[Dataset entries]
• • • • •
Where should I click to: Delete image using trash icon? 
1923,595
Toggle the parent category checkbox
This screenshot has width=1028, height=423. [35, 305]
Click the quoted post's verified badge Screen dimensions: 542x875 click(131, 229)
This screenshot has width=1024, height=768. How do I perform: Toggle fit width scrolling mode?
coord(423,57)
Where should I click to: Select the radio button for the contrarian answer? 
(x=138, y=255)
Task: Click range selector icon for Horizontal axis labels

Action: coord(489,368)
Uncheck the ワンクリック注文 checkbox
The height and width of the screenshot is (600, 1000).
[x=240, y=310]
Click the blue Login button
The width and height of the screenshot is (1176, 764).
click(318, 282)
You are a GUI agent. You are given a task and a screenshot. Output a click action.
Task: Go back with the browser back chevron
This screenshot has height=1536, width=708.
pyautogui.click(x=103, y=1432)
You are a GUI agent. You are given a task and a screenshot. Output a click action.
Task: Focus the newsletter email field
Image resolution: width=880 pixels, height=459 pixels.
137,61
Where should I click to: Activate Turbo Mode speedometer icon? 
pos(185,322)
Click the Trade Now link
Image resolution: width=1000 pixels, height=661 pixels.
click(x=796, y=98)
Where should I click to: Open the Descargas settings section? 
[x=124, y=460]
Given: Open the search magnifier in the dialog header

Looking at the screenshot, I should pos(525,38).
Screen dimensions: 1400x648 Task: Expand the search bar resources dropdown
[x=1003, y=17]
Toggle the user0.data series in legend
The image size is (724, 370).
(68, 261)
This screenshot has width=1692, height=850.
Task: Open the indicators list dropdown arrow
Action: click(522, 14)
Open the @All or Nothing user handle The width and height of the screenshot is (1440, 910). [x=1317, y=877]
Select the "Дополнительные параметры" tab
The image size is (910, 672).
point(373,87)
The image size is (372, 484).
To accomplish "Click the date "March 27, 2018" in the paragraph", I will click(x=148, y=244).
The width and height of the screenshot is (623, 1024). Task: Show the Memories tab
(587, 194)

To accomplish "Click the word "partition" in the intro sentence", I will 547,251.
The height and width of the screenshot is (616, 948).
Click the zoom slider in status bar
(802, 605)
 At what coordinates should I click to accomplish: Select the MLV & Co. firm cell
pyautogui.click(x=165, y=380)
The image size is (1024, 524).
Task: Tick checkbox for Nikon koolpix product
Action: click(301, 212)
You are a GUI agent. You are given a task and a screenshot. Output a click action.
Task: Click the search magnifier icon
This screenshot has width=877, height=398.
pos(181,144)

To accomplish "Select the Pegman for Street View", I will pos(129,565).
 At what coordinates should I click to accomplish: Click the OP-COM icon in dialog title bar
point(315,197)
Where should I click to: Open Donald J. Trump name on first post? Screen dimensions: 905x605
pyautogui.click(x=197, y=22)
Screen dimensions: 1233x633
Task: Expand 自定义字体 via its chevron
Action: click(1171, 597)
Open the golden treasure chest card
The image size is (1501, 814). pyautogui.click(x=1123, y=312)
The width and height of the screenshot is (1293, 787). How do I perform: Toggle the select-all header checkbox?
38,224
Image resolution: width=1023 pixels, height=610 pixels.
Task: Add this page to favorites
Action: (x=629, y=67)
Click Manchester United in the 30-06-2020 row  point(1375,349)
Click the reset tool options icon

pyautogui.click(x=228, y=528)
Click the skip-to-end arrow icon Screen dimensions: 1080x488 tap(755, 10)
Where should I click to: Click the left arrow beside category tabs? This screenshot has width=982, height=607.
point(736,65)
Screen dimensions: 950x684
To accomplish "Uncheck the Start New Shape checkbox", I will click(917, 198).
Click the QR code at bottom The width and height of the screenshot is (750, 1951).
• • • • •
--- Task statement ---
An exact copy of the lines from the one with "Screen dimensions: 950x684" through the final line of the entries is the whole answer.

--- Solution ---
Screen dimensions: 950x684
To accomplish "Uncheck the Start New Shape checkbox", I will click(917, 198).
Click the QR code at bottom The width and height of the screenshot is (750, 1951).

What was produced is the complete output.